Gonzalo est l'un de ces noms profondément ibériques, forgé dans l'Espagne wisigothe et porté avec fierté tout au long du Moyen Âge. Son origine germanique, Gundisalvus, évoque le guerrier prêt pour la bataille, et ce n'est pas un hasard si le portent certaines des figures les plus martiales et cultivées de notre histoire : de Gonzalo Fernández de Córdoba, « Le Grand Capitaine », à Gonzalo de Berceo, le premier poète en langue castillane dont nous connaissons le nom.
De cet enracinement naît également le nom de famille González (« fils de Gonzalo »), l'un des plus diffusés dans le monde hispanique, preuve de la popularité médiévale du prénom. Au Portugal, Saint Gonçalo d'Amarante lui a conféré une tendresse populaire en tant que protecteur des fiancés.
Aujourd'hui, Gonzalo est perçu comme un nom élégant, classique et doté d'une certaine allure seigneuriale, qui a refait surface avec force parmi les familles espagnoles et du Cône Sud.
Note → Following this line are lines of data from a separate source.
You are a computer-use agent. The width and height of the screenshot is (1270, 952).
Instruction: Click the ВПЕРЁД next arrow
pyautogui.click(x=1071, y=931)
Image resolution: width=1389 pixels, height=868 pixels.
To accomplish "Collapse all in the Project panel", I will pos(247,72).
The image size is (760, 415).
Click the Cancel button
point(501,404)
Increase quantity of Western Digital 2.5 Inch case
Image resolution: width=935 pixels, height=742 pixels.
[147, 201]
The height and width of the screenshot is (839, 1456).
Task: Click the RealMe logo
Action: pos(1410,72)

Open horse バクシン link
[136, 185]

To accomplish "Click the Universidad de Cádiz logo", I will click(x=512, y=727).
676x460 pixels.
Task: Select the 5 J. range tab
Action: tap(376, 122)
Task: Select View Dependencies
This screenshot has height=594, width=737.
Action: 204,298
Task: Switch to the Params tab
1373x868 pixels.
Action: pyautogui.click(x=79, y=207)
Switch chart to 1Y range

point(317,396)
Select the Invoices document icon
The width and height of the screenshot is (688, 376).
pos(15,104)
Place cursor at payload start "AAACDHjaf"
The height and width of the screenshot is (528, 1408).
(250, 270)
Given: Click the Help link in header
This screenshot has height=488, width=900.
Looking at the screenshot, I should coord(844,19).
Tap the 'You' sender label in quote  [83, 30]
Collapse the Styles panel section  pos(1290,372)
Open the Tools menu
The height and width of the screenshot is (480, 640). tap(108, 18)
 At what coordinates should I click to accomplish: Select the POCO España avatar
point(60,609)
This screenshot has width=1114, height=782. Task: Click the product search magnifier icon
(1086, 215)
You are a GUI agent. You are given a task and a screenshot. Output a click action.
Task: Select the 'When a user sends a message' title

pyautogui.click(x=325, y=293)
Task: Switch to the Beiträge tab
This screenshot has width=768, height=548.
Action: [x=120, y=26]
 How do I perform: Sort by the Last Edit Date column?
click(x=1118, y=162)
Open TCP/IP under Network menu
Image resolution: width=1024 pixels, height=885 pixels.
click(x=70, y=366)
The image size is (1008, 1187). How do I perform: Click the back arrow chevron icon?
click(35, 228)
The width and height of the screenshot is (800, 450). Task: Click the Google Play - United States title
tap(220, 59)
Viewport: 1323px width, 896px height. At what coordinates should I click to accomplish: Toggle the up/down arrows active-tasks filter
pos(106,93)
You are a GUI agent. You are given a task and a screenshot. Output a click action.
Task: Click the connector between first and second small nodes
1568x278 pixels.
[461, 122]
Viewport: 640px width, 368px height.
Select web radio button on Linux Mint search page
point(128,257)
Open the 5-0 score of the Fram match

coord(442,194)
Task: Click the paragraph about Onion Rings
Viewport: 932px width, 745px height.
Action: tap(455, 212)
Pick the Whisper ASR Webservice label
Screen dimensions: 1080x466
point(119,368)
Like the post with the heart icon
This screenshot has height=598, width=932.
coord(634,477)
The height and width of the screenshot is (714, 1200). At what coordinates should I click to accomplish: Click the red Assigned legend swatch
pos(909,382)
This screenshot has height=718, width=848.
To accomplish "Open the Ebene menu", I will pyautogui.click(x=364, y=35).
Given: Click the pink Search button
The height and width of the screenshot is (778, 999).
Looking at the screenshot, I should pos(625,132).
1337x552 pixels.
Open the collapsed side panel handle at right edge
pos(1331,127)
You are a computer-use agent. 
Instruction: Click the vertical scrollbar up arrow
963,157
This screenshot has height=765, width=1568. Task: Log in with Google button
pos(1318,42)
Il sonne sérieux sans être rigide, traditionnel sans paraître désuet.
Celui qui s'appelle Gonzalo a tendance à porter le nom comme une armure discrète : il y a en lui une loyauté fondamentale (loyauté très élevée) qui en fait l'ami qui ne fait pas défaut et le compagnon qui soutient sans faire de bruit. C'est l'air du chevalier castillan qui résonne dans son étymologie — « guerrier du combat » — mais un guerrier serein, plus de fermeté tranquille que d'exhibitionnisme.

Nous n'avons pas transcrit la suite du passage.